● **Data extracted from a collection**:

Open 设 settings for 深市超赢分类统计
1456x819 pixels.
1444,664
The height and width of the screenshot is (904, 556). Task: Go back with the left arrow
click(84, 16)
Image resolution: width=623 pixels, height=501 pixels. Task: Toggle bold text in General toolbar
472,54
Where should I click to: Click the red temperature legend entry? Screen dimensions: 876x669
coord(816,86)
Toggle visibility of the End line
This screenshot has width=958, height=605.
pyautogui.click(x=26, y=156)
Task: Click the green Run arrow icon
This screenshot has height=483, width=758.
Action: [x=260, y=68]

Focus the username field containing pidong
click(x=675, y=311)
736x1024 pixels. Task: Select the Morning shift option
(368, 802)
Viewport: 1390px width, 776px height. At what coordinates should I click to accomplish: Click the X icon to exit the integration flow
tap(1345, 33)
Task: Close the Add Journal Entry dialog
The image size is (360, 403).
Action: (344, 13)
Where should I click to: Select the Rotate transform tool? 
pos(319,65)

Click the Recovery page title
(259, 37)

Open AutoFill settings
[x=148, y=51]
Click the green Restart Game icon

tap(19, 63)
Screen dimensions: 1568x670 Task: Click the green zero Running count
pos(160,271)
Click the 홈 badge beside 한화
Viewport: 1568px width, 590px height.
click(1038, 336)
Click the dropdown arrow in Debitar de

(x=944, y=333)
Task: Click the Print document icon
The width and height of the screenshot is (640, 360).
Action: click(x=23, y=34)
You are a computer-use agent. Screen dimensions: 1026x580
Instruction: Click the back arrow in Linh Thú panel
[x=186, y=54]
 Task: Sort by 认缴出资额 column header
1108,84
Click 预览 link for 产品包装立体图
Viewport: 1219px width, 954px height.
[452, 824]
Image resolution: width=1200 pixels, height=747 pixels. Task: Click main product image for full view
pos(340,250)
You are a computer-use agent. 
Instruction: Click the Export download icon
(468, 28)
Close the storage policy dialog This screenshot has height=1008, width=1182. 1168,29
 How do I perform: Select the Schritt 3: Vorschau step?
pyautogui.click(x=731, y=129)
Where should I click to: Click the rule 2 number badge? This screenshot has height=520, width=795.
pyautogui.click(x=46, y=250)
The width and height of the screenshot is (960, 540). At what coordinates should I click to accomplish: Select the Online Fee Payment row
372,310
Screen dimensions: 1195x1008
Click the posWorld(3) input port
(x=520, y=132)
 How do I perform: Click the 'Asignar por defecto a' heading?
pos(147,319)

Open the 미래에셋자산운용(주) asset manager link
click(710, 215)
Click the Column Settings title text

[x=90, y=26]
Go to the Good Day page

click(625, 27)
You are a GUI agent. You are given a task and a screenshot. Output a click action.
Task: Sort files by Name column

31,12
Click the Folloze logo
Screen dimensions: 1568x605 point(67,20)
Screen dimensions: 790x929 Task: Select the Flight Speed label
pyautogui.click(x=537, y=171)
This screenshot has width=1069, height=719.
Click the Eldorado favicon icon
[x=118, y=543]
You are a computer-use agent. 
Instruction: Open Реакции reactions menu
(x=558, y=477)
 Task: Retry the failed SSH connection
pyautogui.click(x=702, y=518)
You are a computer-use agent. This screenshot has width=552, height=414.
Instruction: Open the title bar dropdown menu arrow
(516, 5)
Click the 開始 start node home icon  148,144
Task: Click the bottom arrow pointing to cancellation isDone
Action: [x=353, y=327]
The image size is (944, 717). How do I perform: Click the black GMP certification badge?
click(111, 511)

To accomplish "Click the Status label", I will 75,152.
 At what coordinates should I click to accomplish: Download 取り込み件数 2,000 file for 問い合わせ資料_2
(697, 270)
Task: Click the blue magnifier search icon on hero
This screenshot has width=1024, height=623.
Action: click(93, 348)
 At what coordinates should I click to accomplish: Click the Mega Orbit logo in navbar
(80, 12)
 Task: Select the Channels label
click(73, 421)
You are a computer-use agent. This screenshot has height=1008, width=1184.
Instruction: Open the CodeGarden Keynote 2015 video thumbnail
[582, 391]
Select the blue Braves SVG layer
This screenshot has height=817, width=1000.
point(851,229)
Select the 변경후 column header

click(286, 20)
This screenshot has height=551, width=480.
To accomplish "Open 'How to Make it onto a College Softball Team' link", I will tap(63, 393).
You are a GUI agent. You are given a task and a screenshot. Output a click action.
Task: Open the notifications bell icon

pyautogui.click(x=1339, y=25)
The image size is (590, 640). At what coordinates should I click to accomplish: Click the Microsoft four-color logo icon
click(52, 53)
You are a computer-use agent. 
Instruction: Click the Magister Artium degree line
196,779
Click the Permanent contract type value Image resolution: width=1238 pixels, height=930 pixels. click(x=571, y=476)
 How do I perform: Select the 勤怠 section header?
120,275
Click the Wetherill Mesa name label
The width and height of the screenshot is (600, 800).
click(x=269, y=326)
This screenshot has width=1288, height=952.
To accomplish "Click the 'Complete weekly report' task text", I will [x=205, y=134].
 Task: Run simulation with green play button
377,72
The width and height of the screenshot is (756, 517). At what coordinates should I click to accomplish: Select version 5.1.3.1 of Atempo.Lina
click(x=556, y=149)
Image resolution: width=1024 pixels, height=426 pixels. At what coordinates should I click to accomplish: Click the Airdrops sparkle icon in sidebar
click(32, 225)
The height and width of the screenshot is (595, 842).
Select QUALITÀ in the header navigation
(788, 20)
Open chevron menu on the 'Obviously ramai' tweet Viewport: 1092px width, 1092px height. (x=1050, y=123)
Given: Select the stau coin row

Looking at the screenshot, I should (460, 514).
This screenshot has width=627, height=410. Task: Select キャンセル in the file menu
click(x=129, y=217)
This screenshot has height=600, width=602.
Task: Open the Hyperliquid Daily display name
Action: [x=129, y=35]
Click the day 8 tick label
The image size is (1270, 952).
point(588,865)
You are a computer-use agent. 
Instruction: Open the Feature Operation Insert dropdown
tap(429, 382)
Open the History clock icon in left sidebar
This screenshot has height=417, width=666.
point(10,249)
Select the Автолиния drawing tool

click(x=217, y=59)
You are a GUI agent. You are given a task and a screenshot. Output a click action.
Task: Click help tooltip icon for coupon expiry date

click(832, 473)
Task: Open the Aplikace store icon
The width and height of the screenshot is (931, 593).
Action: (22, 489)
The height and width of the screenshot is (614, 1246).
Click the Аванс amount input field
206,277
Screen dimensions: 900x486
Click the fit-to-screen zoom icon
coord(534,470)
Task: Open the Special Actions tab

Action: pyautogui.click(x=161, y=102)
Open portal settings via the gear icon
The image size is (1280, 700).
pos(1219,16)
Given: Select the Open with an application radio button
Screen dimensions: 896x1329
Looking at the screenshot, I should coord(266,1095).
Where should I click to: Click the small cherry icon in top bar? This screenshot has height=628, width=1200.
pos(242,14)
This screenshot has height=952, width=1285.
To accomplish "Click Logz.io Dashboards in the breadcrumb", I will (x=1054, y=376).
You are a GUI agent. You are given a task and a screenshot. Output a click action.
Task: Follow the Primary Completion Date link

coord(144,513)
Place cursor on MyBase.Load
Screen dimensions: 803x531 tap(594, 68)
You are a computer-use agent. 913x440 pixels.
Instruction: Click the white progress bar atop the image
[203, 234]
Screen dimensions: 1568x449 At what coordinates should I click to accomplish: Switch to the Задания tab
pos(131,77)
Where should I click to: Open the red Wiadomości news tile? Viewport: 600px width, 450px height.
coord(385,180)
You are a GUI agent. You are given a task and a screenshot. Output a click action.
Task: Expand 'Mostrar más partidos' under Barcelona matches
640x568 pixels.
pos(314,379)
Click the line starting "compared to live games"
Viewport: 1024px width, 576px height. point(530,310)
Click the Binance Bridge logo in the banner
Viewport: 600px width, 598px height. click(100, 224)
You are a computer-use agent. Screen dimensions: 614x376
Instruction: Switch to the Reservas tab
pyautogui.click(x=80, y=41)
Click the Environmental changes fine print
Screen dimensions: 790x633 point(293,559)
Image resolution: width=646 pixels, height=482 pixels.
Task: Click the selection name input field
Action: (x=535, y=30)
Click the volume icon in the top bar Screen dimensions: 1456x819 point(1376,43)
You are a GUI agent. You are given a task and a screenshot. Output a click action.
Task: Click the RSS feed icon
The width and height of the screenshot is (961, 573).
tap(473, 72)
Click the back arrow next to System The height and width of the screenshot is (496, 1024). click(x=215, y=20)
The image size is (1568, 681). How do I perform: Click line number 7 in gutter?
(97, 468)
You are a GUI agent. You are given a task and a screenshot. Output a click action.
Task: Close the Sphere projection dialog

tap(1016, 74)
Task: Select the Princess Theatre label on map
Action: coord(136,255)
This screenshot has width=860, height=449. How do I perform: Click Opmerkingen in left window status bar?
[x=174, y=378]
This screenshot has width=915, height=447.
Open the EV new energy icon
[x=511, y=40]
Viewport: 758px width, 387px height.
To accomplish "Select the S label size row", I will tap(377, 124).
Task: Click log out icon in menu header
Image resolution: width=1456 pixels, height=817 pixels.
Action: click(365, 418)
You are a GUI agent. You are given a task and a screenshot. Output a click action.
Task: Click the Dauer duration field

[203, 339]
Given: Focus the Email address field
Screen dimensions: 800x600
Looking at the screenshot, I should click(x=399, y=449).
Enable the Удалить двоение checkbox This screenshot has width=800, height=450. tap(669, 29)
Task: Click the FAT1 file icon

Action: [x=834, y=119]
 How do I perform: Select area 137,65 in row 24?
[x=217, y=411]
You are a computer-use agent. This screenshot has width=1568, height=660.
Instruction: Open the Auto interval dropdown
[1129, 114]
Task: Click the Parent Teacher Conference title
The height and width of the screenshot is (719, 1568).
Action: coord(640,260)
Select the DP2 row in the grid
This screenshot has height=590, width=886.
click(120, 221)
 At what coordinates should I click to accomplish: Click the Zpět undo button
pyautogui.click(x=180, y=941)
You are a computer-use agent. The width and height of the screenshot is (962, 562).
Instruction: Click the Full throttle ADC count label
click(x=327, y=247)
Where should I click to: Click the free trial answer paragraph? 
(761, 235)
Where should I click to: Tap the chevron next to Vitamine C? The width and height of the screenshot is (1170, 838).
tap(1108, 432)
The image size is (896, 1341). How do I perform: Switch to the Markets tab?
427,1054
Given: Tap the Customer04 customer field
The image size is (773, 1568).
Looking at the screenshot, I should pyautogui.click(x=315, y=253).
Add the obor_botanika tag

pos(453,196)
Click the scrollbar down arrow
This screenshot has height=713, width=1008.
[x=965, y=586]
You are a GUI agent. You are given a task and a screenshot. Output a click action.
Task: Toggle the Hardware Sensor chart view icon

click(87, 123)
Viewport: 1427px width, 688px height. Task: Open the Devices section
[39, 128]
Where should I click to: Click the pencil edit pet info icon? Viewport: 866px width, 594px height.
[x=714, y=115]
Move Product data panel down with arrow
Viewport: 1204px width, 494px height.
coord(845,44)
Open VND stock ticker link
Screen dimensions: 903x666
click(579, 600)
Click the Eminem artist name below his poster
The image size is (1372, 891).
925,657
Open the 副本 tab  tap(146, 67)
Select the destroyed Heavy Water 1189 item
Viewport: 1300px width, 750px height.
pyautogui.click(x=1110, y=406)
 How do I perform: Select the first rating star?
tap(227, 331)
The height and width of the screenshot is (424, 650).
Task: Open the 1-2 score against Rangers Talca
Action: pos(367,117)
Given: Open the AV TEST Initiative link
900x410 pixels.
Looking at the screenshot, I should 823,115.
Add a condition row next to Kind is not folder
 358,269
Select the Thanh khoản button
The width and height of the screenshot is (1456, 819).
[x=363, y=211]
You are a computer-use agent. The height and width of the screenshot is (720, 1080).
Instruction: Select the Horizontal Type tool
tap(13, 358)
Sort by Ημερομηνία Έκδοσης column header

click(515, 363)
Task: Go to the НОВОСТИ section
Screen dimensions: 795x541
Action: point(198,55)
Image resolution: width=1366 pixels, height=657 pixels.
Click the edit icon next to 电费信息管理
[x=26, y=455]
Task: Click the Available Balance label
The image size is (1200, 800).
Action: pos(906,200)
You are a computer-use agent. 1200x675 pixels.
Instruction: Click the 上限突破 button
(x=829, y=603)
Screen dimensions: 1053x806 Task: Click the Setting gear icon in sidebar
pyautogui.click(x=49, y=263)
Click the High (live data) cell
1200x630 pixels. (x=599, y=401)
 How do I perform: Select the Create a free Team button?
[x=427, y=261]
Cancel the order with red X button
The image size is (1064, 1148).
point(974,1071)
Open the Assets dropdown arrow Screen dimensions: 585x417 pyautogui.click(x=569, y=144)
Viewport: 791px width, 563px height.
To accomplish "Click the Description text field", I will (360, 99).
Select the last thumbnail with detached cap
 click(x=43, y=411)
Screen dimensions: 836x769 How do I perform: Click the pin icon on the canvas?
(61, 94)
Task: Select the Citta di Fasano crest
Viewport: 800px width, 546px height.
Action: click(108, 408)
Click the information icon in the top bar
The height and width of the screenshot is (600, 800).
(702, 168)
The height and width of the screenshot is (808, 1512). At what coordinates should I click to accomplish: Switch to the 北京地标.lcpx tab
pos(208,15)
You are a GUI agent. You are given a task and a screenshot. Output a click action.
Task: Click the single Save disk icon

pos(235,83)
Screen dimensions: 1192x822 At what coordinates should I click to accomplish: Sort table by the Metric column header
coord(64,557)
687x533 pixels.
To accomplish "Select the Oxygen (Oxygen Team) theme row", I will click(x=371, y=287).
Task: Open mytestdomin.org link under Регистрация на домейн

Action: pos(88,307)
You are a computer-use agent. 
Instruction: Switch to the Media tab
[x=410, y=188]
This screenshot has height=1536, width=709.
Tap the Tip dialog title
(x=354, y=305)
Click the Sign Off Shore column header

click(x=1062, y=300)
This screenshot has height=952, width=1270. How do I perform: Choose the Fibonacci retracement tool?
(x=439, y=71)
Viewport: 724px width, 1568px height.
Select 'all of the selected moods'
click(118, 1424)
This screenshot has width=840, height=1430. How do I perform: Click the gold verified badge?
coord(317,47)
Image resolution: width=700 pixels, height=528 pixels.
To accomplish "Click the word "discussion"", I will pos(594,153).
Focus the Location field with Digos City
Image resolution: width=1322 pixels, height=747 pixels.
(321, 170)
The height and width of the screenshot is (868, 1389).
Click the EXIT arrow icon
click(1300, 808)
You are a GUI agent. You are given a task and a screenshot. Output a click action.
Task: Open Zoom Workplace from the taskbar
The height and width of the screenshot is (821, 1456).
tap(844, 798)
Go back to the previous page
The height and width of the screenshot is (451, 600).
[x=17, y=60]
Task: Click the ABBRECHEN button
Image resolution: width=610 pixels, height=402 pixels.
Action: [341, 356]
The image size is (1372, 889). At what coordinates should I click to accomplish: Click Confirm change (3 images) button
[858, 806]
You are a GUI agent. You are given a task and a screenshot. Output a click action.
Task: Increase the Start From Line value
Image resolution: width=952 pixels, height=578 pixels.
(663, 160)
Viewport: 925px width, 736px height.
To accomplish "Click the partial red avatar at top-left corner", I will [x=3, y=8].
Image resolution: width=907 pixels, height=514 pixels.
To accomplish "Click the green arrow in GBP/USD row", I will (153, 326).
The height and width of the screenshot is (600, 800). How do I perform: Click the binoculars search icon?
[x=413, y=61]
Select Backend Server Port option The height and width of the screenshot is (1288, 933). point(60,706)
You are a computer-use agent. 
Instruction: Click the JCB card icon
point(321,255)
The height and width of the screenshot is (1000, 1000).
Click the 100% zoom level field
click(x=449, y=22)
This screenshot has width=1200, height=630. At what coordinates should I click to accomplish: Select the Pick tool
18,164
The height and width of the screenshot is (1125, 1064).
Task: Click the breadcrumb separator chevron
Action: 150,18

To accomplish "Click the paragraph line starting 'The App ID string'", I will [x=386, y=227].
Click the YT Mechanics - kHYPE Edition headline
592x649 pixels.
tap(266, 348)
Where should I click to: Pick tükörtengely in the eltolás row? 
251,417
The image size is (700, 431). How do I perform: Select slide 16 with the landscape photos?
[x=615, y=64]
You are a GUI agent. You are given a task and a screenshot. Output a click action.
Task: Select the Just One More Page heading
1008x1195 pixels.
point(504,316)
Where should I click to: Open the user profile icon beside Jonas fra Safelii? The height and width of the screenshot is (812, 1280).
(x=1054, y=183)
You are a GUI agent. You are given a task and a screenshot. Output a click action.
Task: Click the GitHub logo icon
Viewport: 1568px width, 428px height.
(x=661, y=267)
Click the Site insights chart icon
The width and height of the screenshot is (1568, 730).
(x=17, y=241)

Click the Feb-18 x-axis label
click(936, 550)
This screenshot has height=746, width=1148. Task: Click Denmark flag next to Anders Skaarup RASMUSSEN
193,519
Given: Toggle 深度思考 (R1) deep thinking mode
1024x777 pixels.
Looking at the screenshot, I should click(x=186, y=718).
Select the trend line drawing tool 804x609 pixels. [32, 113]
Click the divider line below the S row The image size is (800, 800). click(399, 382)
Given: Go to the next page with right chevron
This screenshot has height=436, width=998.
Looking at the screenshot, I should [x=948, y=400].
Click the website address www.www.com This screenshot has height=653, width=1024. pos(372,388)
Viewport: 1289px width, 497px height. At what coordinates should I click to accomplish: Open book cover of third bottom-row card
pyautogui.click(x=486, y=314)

● **Problem description**: In the entries, find every line holding "value" and copy it.

● **Exercise solution**:
Click the Permanent contract type value Image resolution: width=1238 pixels, height=930 pixels. click(x=571, y=476)
Task: Increase the Start From Line value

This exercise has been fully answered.